Homework #3

Part Two

Problem 2

Explain what is wrong with each of the following statements.

1. The standard deviation of the boostrap distribution will be approximately the same as the standard deviation of the original sample.

• This is wrong because the resampled data from your bootstrap will most likely not have the same standard deviation. The resampled data is taken from the original sample, but factors in replacement, so might get the same value more than once

2. The bootstrap distribution is created by resampling without replacement from the original sample.

• This is wrong because the bootstrap distribution is created by resampling WITH replacement.

3. When generating the resamples, it is best to use a sample size smaller than the size of the original sample.

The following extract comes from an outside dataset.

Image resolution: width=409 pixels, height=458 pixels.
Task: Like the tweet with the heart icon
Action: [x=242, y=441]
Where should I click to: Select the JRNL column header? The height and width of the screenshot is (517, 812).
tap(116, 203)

• You have to use the size of the original sample or else your boostrap won’t be as accurate.

4. The bootstrap distribution is created by resampling with replacement from the population.

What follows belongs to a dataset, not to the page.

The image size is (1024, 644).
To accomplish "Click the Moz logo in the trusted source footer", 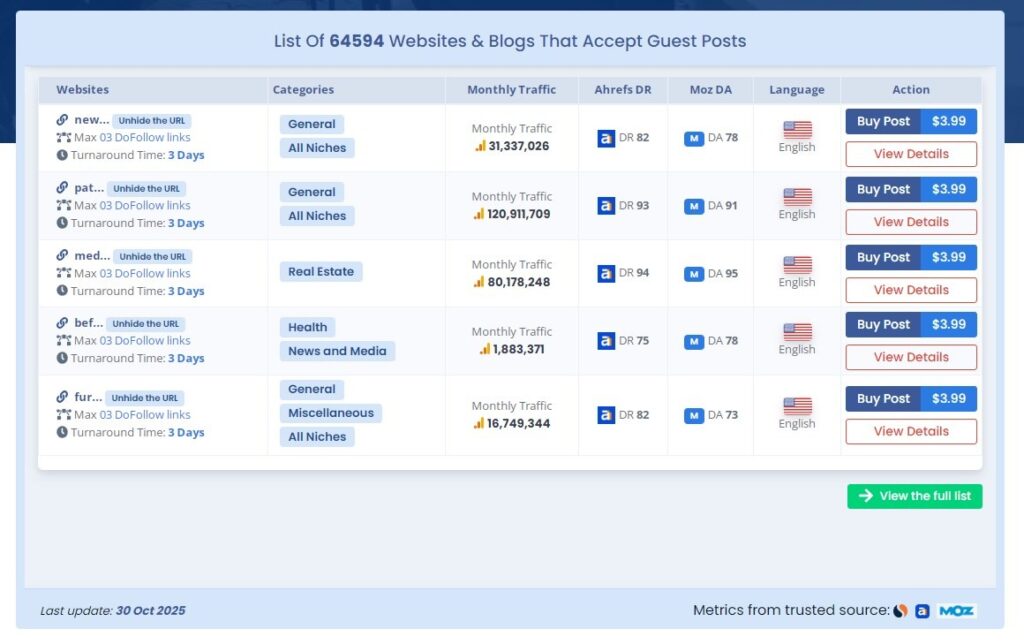I will pos(956,610).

• Bootsrap is taken from the sample, as we don’t have the data from the population.

Problem 3

Do new “directed reading activities” improve the reading ability of elementary school students, as measured by their Degree of Reading Power” (DRP) scores? A study assigns students at random to either the new method (treatment group, 21 students) or traditional teaching methods (control group, 23 students). To illustrate the process, let’s perform a permutation test by hand for a small random subset of the DRP data. Here is the subset:

Treatment Group: (57, 61)

Control Group: (42, 62, 41, 28)

1. Calculate the difference in means (xbar_treatment - xbar_control) between the two groups. This is the observed value of the statistic.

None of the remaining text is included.